Updated on 2023-10-17 GMT+08:00

Expanding EVS Disk Capacity (Without LVM)

This section describes how to expand the capacity of an EVS disk that does not have an LVM logical volume. In the following example, a 100-GB system disk and a 470-GB data disk are mounted to an ECS, and the system and data disks are expanded to 200 GB and 940 GB, respectively.

Procedure

  1. Expand the EVS disk capacity.

    1. Log in to HUAWEI CLOUD management console.
    2. Choose Service List > Computing > Elastic Cloud Server.
    3. In the ECS list, click the name of an ECS.
    4. Under the Disks tab, click next to the system disk name.
    5. Click the system disk ID to go to the system disk details page.
    6. In the upper right corner of the page, click Expand Capacity.
    7. Enter the capacity to be added based on the site requirements. For example: 100 GB and click Next.
    8. Confirm the configuration information and click Submit.
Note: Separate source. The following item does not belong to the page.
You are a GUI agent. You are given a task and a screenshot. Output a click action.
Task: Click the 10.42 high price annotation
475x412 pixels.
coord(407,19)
      The system disk capacity expansion is complete.

    9. Expand the data disk capacity by following step 1.a to 1.h.

  2. Expand partitions.

    1. Log in to the ECS as user root.
    2. Run the following commands to check the disk capacity after the expansion:

      lsblk

      df -Th

      If information similar to the following is displayed, the disk capacity has been expanded to 200 GB and 940 GB, but the mounted directory and /hana/data directory are not expanded. Expand partitions and file systems of the expanded EVS disks.

    3. In this example, system disk xvda has a partition xvda1. You need to run growpart to expand the partition.
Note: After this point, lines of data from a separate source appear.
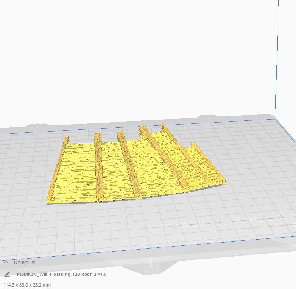Click the middle wooden beam of the roof
Viewport: 296px width, 289px height.
(129, 164)
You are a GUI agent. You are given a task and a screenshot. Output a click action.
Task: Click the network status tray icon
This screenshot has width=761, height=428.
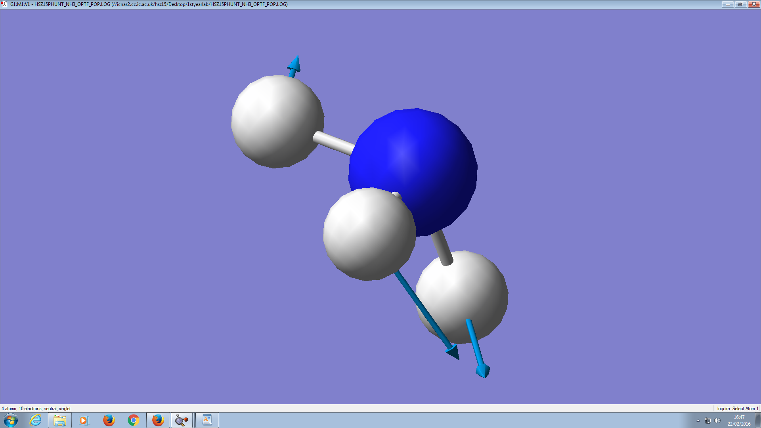(708, 420)
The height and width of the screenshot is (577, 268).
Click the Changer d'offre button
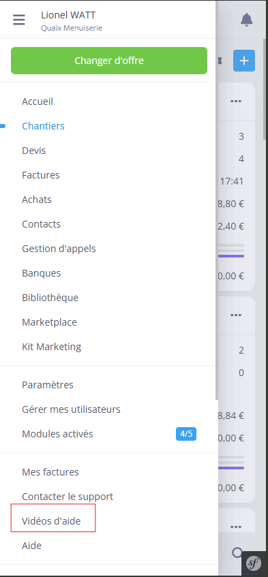[x=109, y=61]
      growpart /dev/xvda 1

    4. Run the following command to check whether the xvda1 partition of the system disk has been expanded to 200 GB. The data disk has no partition. You do not need to run growpart. The default size is 940 GB.

      fdisk -l

  3. Run the following command to expand the capacity of the file system:

    • Run the resize2fs command to expand the ext2, ext3, or ext4 file systems.
    • Run the xfs_growfs command to expand the xfs file system.